◆ **Activity**:
Within this material, find every line where the string "menu" appears, and copy it out.

# # #

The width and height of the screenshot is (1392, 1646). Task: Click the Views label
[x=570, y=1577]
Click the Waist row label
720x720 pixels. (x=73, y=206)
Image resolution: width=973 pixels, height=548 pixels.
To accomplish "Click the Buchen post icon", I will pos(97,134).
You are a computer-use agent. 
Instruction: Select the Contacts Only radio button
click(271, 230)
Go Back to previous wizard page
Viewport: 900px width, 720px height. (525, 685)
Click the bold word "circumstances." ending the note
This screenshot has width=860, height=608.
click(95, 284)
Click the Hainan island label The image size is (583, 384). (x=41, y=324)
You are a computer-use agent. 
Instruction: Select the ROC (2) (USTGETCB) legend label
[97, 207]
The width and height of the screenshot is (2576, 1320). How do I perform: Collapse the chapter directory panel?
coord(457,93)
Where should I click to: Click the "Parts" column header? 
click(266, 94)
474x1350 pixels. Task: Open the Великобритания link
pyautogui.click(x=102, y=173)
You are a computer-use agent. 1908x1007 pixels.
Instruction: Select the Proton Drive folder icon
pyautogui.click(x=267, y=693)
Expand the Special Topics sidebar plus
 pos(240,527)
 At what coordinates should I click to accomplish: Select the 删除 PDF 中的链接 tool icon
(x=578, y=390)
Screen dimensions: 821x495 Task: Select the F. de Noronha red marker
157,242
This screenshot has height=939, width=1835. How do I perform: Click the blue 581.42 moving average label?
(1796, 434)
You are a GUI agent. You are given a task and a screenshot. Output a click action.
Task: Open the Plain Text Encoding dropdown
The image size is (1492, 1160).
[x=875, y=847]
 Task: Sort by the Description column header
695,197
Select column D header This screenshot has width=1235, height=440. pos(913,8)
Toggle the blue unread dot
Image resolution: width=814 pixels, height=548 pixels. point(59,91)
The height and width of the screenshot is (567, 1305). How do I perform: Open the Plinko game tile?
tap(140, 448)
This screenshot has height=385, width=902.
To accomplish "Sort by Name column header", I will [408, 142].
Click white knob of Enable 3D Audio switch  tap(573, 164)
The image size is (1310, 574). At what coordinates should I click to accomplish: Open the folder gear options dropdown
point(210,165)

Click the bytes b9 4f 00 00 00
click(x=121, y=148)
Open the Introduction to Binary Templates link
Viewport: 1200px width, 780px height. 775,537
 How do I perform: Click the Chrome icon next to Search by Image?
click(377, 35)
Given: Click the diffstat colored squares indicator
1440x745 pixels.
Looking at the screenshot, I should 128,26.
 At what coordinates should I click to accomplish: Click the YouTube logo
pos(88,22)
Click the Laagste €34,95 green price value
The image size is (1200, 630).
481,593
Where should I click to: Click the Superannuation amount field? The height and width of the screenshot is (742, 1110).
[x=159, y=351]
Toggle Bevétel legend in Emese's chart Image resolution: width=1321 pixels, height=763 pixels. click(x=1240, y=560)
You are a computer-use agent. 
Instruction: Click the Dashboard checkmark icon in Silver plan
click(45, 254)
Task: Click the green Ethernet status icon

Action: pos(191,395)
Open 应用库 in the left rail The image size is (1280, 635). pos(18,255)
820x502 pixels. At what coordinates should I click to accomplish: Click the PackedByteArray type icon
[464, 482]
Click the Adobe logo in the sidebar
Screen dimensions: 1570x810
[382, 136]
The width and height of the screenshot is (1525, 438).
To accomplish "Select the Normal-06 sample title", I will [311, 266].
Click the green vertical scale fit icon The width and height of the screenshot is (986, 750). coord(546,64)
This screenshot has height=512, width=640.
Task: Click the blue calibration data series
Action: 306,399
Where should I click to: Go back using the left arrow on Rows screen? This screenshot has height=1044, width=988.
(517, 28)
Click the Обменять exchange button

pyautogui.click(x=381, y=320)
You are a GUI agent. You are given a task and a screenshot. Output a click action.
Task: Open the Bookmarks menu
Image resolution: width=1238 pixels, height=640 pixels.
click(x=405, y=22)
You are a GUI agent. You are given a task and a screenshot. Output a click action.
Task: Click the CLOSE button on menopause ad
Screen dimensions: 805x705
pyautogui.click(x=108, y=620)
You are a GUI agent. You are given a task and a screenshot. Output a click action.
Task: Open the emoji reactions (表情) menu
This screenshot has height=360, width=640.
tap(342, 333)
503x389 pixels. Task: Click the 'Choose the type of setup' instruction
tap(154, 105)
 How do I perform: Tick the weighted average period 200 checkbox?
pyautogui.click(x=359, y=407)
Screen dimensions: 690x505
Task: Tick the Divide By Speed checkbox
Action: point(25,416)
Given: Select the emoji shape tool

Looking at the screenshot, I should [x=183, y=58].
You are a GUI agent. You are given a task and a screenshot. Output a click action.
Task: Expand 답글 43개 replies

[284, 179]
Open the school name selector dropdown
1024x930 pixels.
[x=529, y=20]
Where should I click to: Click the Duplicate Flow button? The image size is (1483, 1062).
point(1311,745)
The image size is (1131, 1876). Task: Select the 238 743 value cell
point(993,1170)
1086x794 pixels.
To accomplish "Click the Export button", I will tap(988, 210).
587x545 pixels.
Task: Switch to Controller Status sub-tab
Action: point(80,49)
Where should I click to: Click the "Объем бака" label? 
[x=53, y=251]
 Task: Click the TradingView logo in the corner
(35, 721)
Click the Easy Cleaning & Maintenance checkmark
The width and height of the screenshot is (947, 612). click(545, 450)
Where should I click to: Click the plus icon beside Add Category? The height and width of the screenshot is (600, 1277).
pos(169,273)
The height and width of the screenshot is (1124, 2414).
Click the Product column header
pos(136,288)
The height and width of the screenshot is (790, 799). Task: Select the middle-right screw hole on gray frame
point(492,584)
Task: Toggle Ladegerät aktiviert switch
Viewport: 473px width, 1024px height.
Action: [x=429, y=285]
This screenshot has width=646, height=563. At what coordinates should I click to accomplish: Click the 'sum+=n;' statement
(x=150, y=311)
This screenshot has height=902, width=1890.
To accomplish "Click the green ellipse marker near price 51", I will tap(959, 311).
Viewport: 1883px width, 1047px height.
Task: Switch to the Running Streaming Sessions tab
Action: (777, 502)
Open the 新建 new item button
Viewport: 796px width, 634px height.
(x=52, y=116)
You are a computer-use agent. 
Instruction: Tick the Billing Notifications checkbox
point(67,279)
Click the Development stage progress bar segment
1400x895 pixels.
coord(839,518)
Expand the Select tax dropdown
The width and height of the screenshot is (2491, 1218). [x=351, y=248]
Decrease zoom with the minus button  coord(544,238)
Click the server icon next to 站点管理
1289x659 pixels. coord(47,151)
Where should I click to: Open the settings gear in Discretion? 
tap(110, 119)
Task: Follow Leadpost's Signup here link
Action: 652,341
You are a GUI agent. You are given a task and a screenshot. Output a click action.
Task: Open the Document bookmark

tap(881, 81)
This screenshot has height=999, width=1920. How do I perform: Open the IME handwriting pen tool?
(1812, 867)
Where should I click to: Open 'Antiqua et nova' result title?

# # #

◆ **Problem solution**:
Task: Open the Bookmarks menu
Task: Open the emoji reactions (表情) menu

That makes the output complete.